Institute for Precision Medicine of Weill Cornell Medical College and NewYork-Presbyterian Hospital, New York, New York. Department of Pathology and Laboratory Medicine, Weill Cornell Medical College, New York, New York. Department of Urology, Weill Cornell Medical College, New York, New York. Meyer Cancer Center of Weill Cornell Medical College and NewYork-Presbyterian Hospital, New York, New York.

出版信息

Cancer Discov. 2014 Nov;4(11):1262-4. doi: 10.1158/2159-8290.CD-14-1075.
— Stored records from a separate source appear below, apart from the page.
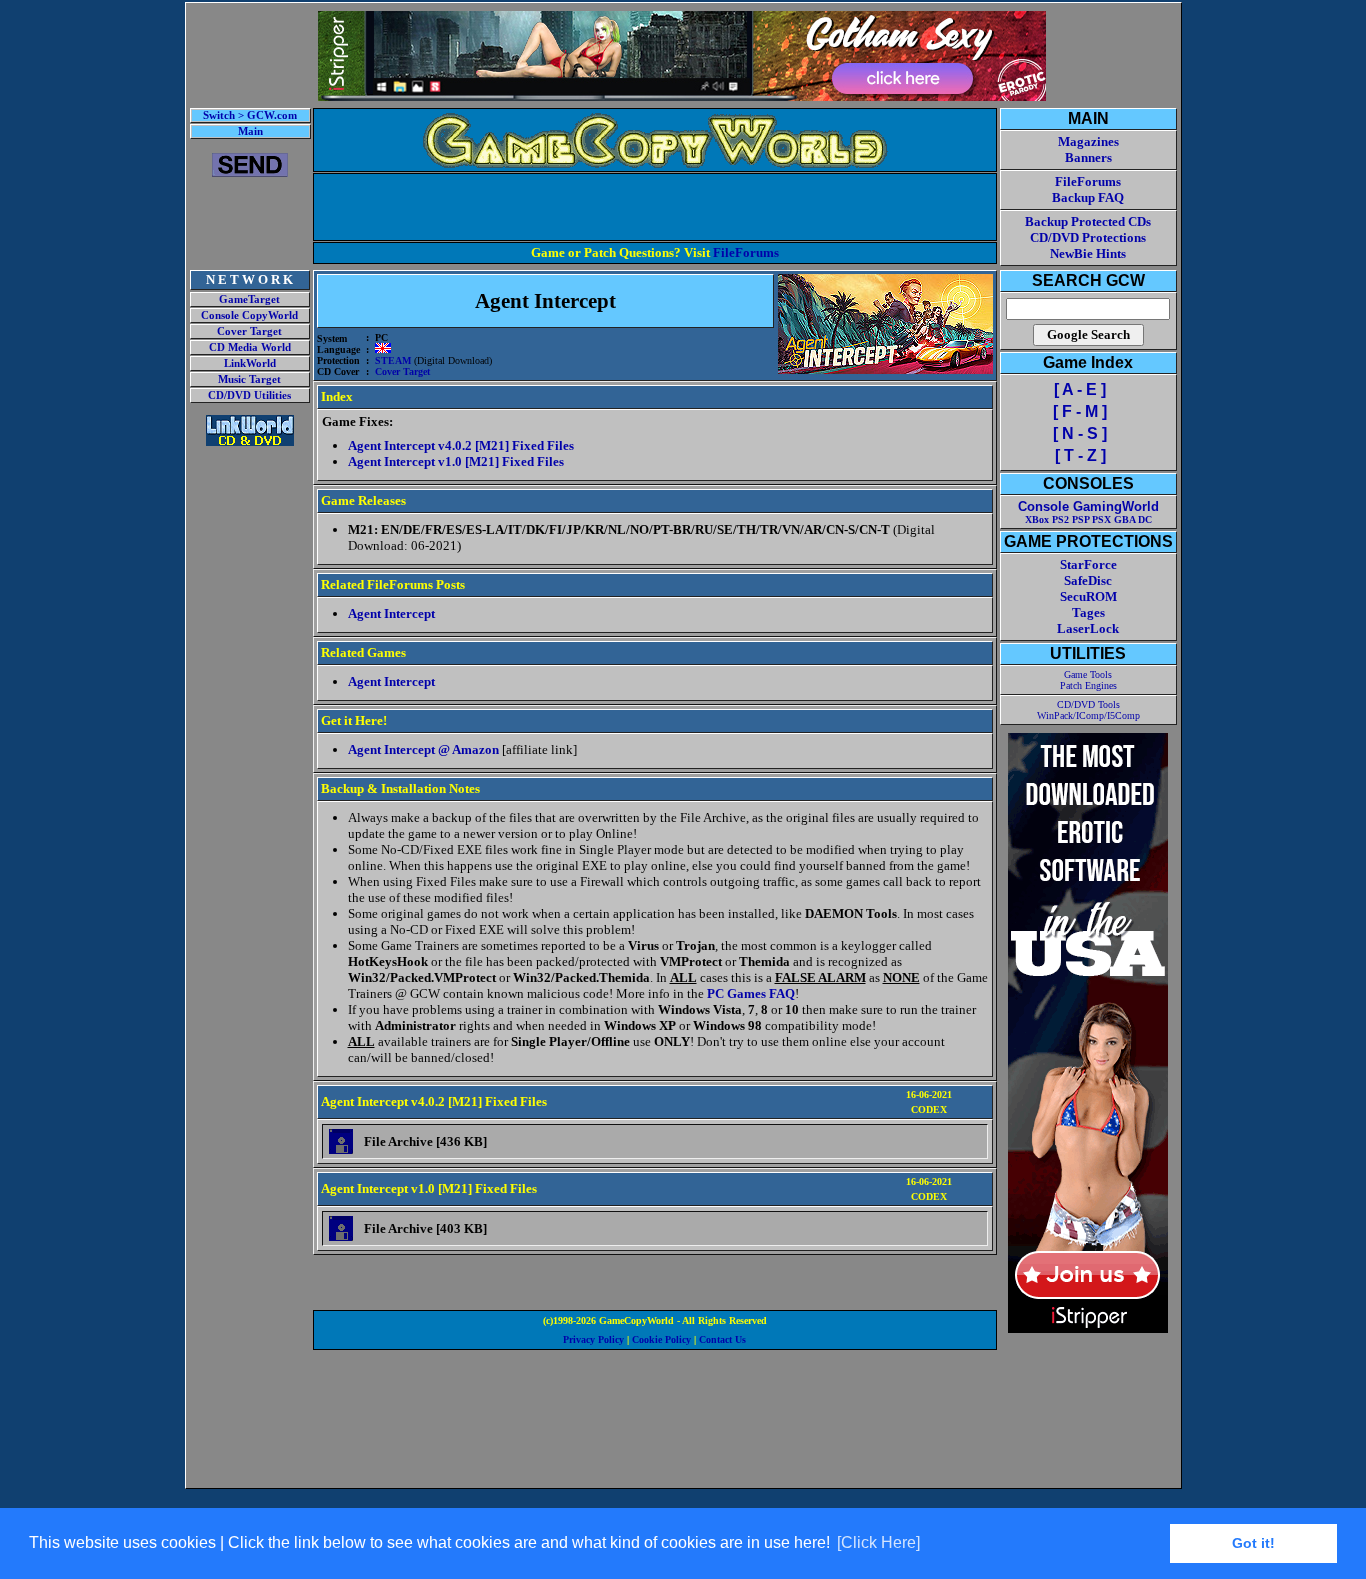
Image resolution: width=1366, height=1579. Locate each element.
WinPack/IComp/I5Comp (1088, 715)
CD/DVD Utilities (249, 395)
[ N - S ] (1080, 433)
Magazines (1088, 141)
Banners (1088, 157)
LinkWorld (250, 363)
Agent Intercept (391, 613)
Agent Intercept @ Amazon (423, 749)
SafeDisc (1088, 580)
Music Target (249, 379)
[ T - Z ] (1080, 455)
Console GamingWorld (1088, 506)
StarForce (1088, 564)
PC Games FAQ (751, 993)
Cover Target (249, 331)
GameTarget (249, 299)
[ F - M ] (1080, 411)
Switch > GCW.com (250, 115)
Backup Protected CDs (1088, 221)
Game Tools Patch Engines (1088, 680)
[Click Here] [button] (878, 1542)
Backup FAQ (1088, 197)
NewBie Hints (1088, 253)
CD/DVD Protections (1088, 237)
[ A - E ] (1080, 389)
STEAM (393, 360)
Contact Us (722, 1339)
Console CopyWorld (249, 315)
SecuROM (1088, 596)
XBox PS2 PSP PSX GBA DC (1088, 519)
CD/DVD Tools (1088, 704)
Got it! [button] (1253, 1543)
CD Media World (250, 347)
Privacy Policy (593, 1339)
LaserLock (1088, 628)
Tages (1088, 612)
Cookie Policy (661, 1339)
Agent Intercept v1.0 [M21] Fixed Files (456, 461)
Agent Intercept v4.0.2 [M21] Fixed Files (461, 445)
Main (250, 131)
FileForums (746, 252)
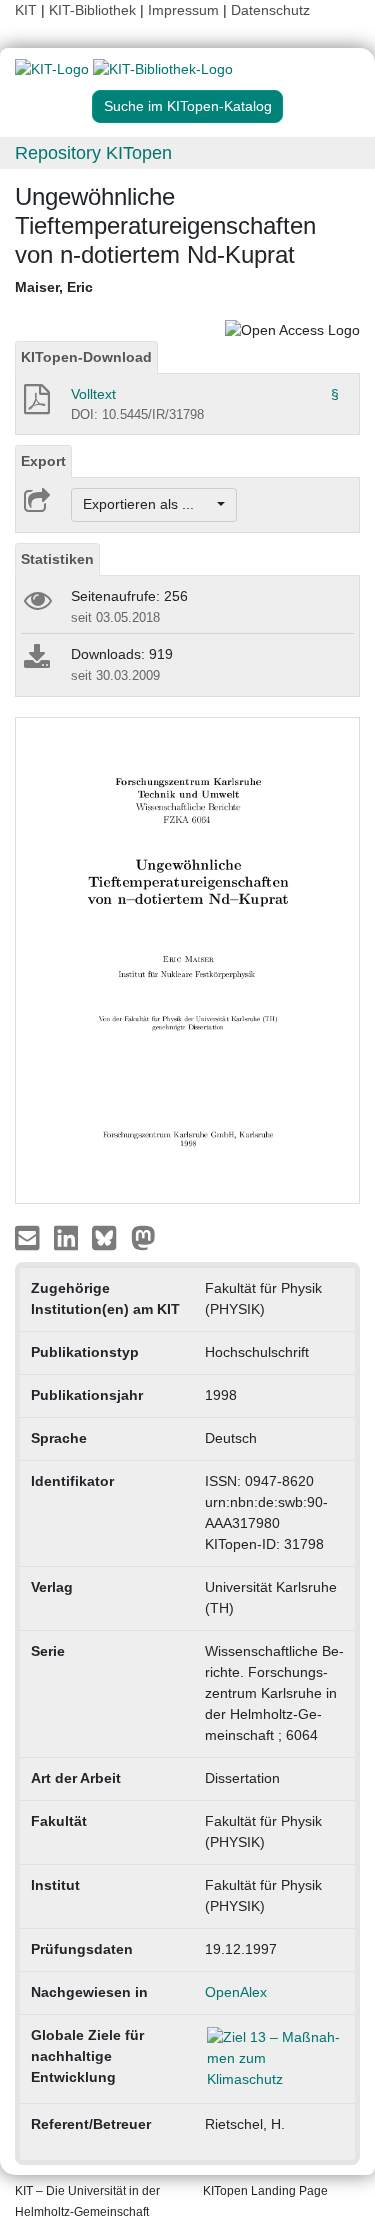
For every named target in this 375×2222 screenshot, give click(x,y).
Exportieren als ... (148, 504)
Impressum (183, 10)
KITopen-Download (86, 357)
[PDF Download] (35, 405)
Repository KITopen (93, 153)
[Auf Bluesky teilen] (109, 1236)
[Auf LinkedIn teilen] (68, 1236)
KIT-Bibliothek (94, 10)
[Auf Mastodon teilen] (143, 1236)
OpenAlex (236, 1992)
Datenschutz (270, 10)
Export (43, 461)
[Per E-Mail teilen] (29, 1236)
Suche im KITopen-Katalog (188, 106)
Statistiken (57, 559)
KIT (26, 10)
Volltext (93, 394)
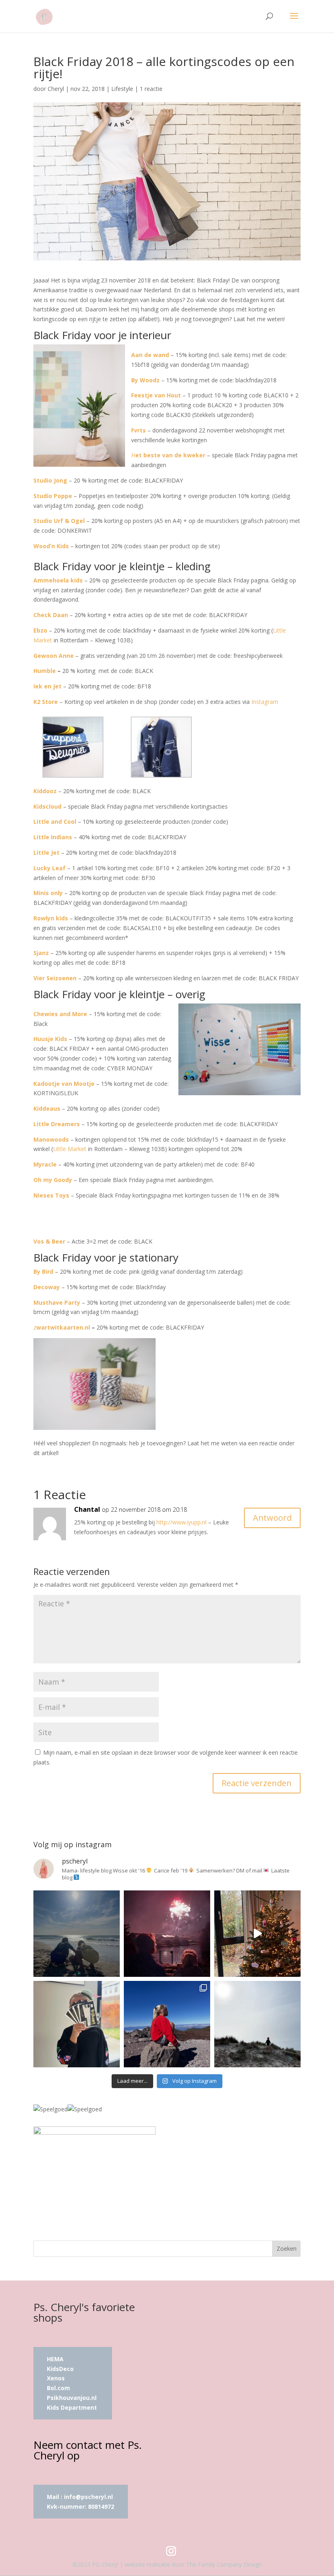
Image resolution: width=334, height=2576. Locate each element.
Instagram (264, 702)
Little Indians (52, 837)
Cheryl (56, 89)
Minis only (48, 893)
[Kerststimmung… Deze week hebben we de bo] (257, 1933)
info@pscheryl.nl (88, 2497)
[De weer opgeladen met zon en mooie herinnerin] (167, 2024)
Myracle (45, 1164)
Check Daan (50, 615)
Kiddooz (45, 791)
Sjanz (41, 953)
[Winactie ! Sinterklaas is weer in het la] (76, 2024)
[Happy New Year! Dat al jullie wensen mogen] (167, 1933)
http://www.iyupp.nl (181, 1522)
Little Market (69, 1149)
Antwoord (272, 1517)
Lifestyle (122, 89)
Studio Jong (50, 480)
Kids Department (72, 2407)
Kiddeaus (46, 1108)
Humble (44, 671)
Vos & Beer (49, 1241)
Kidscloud (47, 806)
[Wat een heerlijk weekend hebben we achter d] (257, 2024)
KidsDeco (60, 2369)
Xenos (56, 2378)
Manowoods (51, 1139)
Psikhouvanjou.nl (72, 2398)
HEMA (55, 2359)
DOI:10.1158/2159-8290.CD-14-1075
PMID:25367948
原文链接:https://pmc.ncbi.nlm.nih.gov/articles/PMC4418487/
Abstract

Lucas and colleagues nominate transmembrane serine protease type II (TMPRSS2) as an important player in the initiation of epithelial-mesenchymal transition (EMT) in prostate cancer. Cancer cells maintain androgen receptor-regulated cytoplasmic TMPRSS2 expression, which facilitates EMT invasion and metastasis in model systems through hepatocyte growth factor and c-MET signaling. In addition to providing a rationale for potentially targeting this organ-specific enabler of metastatic disease progression, this study also highlights the importance of understanding how organ/tissue-specific genes are co-opted in the context of cancer.

摘要

卢卡斯及其同事将II型跨膜丝氨酸蛋白酶(TMPRSS2)确定为前列腺癌上皮-间质转化(EMT)起始过程中的一个重要因素。癌细胞维持雄激素受体调节的细胞质TMPRSS2表达,这在模型系统中通过肝细胞生长因子和c-MET信号促进EMT侵袭和转移。除了为潜在靶向这种转移性疾病进展的器官特异性促成因素提供理论依据外,这项研究还强调了了解器官/组织特异性基因在癌症背景下如何被利用的重要性。